Imagine you create two threads to do some work that takes one thread just
.1ms to accomplish and a timeslice is 10ms (I believe that's what you'd get
with the linux CFS scheduler with two threads per core). Then if one of
those threads starts working but gets preempted, you'll end up having to
wait 10.1ms for the result. That's a 100x slowdown. Granted, if all the
cores are always doing useful work, that's probably fine if we just care
about overall throughput, but if maybe this preemption happened because of
a spinlock, then that's a lot of wasted CPU cycles.

I'd hate on a 64 logical core machine to have all 64 of my threads make
OIIO calls at the same time which in turn each spawn 64 threads -- 4096
threads total can't be good. If instead OIIO has a 64 thread pool of its
own, having 128 threads running probably won't be too bad. Even if you
don't use TBB, I'd still advocate a custom thread pool for this reason.

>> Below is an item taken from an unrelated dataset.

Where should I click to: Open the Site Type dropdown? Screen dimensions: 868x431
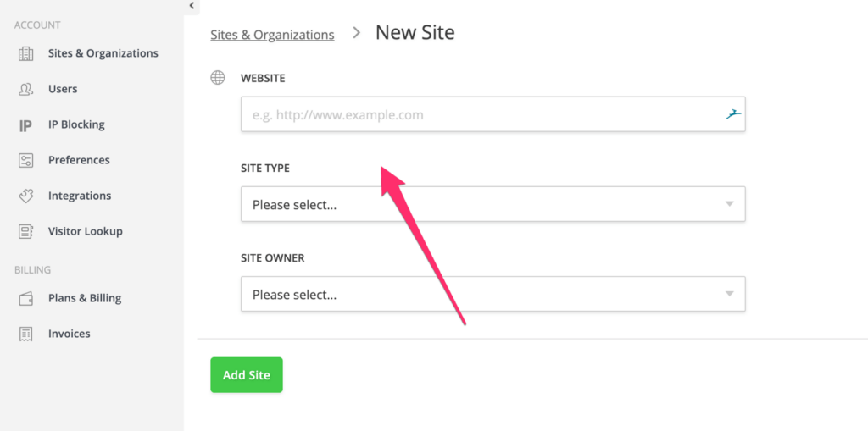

In the end I think this will require per app tuning to decide what the
proper hint is for number of threads to use. As for the default to use,
I'd pick whatever seems to usually give the better results. If you find
that oversubscription is helping in all the tests you do, then go with that
and let that odd use case override the default.

The alternative I gave earlier on is to have OIIO count how many of the
host application threads are blocked inside of OIIO on file IO and then use
that to help it determine what its active thread pool size should be at
that moment in time. I still think this is the best option if TBB isn't
being used everywhere.

Finally, one big issue with TBB is that it must be dynamically linked (last
I checked at least). This can cause headaches when different linked
together libraries and processes use different versions of TBB. I realize
the VFX reference platform tries to get around this by advocating everyone
using the same version, but in practice I think this won't always work.
For instance, what if I'm still supporting an older DCC based on the 2014
VFX platorm, so it uses an older version of TBB, but my library that the
DCC loads is built to use the TBB from the current VFX platform 2015. That
won't work. I'd have to create lots of OIIO builds for each version of the
DCCs I support (or drop support for older DCC versions).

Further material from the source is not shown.